En realidad, todo dependerá de la visión del amo para generar un espacio adaptado a las necesidades del animal. Tener perros y jardín tiene sus retos, pero no es imposible si aplicamos un poco de amor y sentido común.

Delimitando las zonas

En un jardín puede haber muchos elementos diferentes: arboles, flores, hierbas, rincones, cercas, etc. Lo principal es que estos elementos no se constituyan en peligros para la mascota.

Perro en el cesped
Perro boyero de pie en el cesped

Por eso, debemos gestionar la ubicación de todo lo que dependa de nosotros. Evidentemente, un árbol es algo que no podemos mover, pero el jardín de flores puede planificarse.

Otro principio fundamental es asignar al perro la zona más despejada y segura de todo el patio. Para ello, utilizaremos los artículos que son de su interés.

La casa del perro

Esta pequeña estructura ofrece techo y cobijo al can, pero también tiene otra finalidad importante: ubicar cual será la zona de influencia del animal. Por ello, será colocada en el espacio más apto no solo para su descanso, sino también para sus juegos.

Además, lo correcto es que la caseta se localice en un punto donde los rayos del sol incidan de forma directa. De esta manera, nuestro compañero de aventuras no pasará tanto frío durante el invierno.

Añadido a esto, siempre se debe colocar una cesta acolchada al lado de la casa. El objetivo es que la mascota descanse en medio de los días calurosos y el verano.

Zona de juegos

Sea con gravilla o arena, una zona de juegos delimitará aún más los ambientes aptos para las aventuras perrunas. Más importante que el establecimiento de límites es motivar al perro a que se familiarice con el sitio.

Para ello, debemos estimular su sentido de territorialidad. Una técnica útil puede ser fomentar que orine con frecuencia en dicho espacio. Pero la mejor opción es, sin duda, colocar varios juguetes intencionalmente para anclarlo.

Y si, además, jugamos con él en dicha zona, el trabajo deberá estar más que completado. Con todo esto, el can hará asociaciones automáticas, y luego simplemente creará una costumbre.

Perros y jardín: cuidado con la vegetación

Tener perros y jardín de flores es posible siempre que lo hagamos de forma organizada. El aspecto más importante es la prevención, pues no debemos plantar especies que puedan ser tóxicas o venenosas para nuestras mascotas.

Las azaleas y adelfas son un peligro para su organismo. Igualmente, debemos evitar árboles como el cerezo, nogal y almendros, así como aquellas plantaciones que producen frutos con semilla. Por el contrario, dejar crecer la hierba será de utilidad para que el animal se purgue.

Para aquellos que buscan plantar flores, lo mejor es evitar especies con espinas pronunciadas.

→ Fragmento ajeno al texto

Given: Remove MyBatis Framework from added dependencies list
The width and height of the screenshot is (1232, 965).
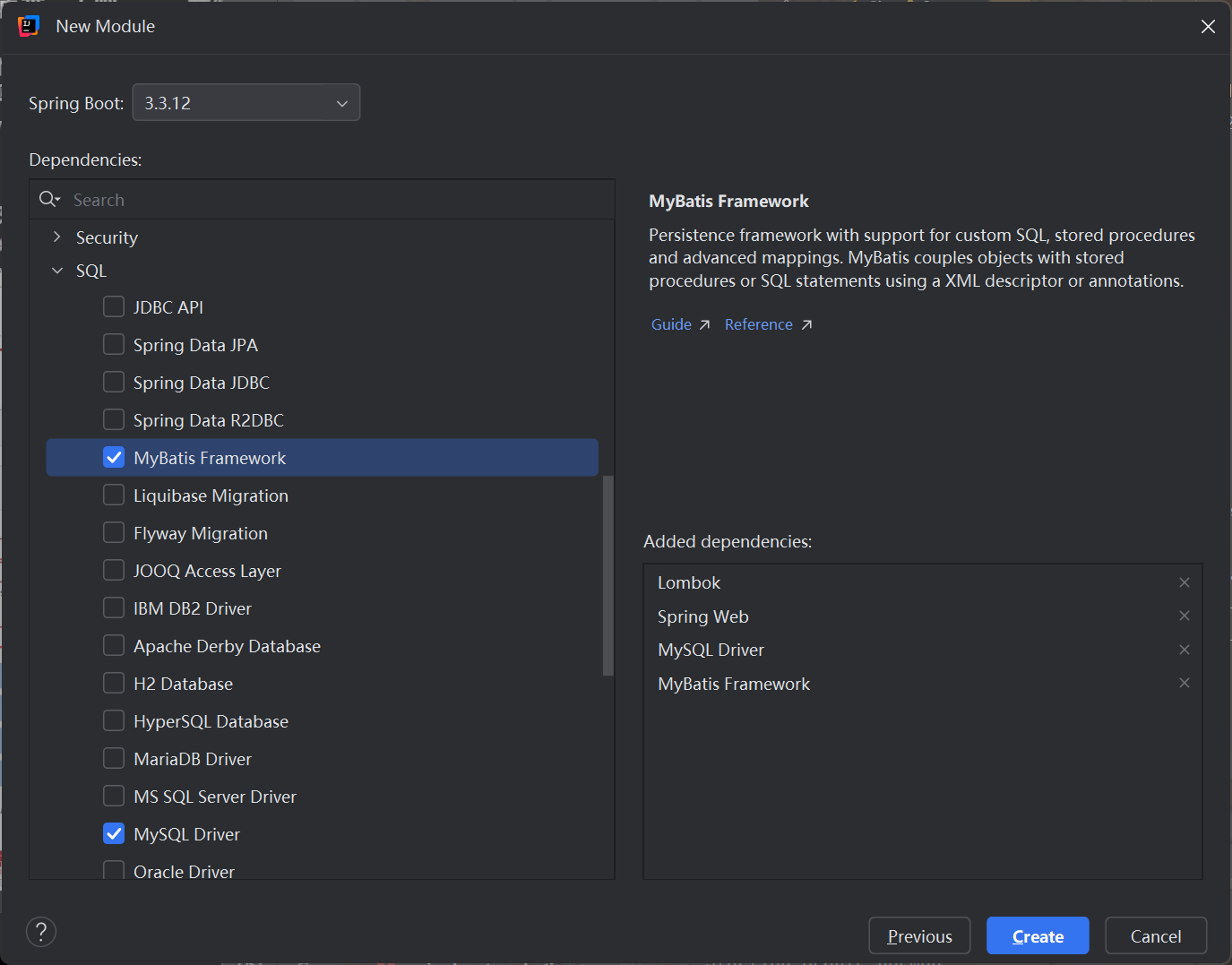Looking at the screenshot, I should point(1184,683).
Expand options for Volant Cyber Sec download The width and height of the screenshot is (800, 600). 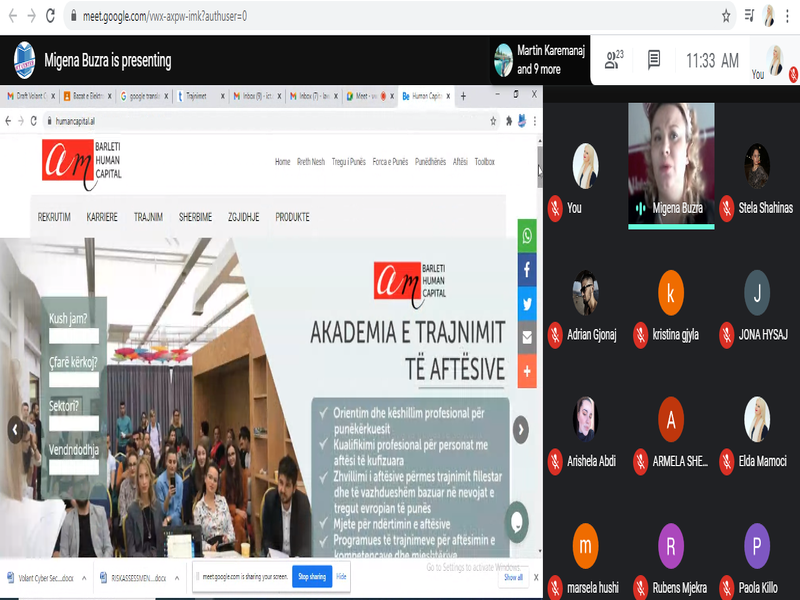pyautogui.click(x=83, y=578)
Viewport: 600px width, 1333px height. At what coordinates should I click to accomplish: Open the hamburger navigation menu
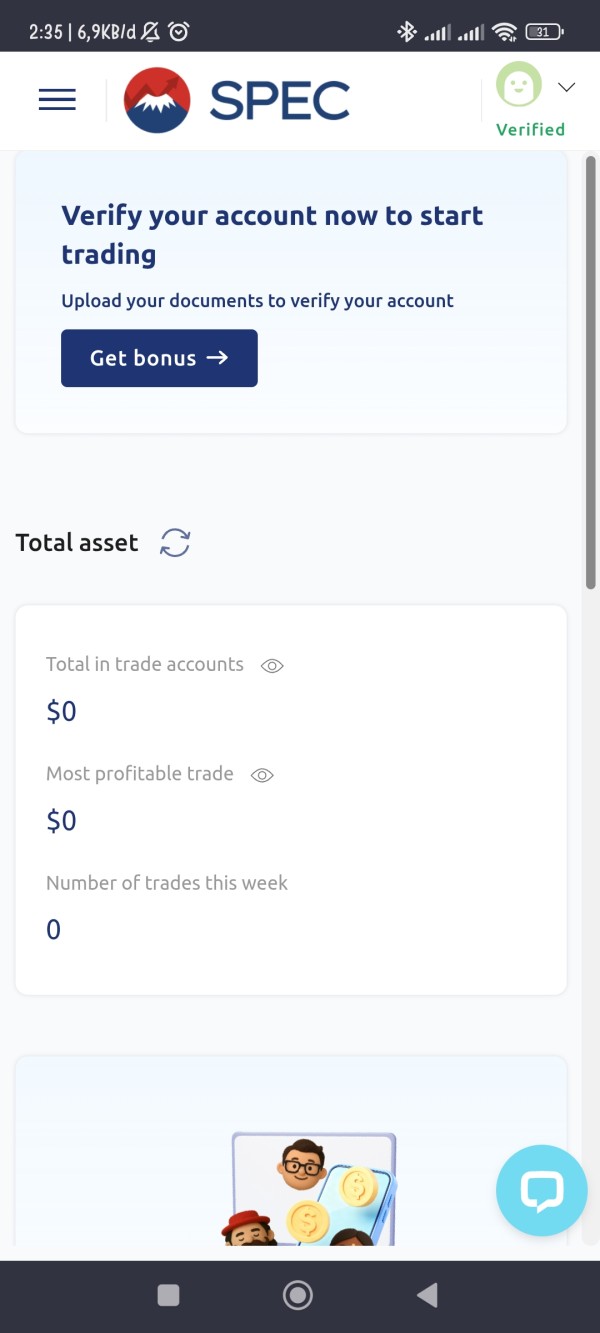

Para evitar heridas y disgustos, lo idóneo es realizar las plantaciones controladas cerca de la entrada de la casa.

Perro en el jardin

¿Qué hacemos con la orina y el excremento?

Los amantes de la jardinería saben que el orín genera quemaduras en la grama. Para evitar este efecto negativo, lo correcto es rociar con una manguera las zonas afectadas. Otra solución es utilizar un poco de abono, para equilibrar el pH de las plantaciones.

Lo mejor que podemos hacer es que nuestras mascotas realicen sus necesidades en un algún rincón distante. Si, además, acostumbra a hacerlo en el mismo lugar, todo será más controlable y fácil de regar.

Del resto, es mucho mejor que el perro haga sus deposiciones dentro del patio, y no en la calle. Si la mascota es muy grande, siempre existirán algunas complicaciones. Lo más recomendable es comprar una pala en ese caso.

La conclusión es que tener perros y jardín es una buena idea que requiere de ciertos cuidados. Lo correcto es estudiar toda la superficie y tratar de generar una dinámica positiva para nuestra mascota. Por supuesto, hay que evitar los objetos afilados, oxidados y peligrosos, siendo vigilantes y ofreciendo mantenimiento al lugar.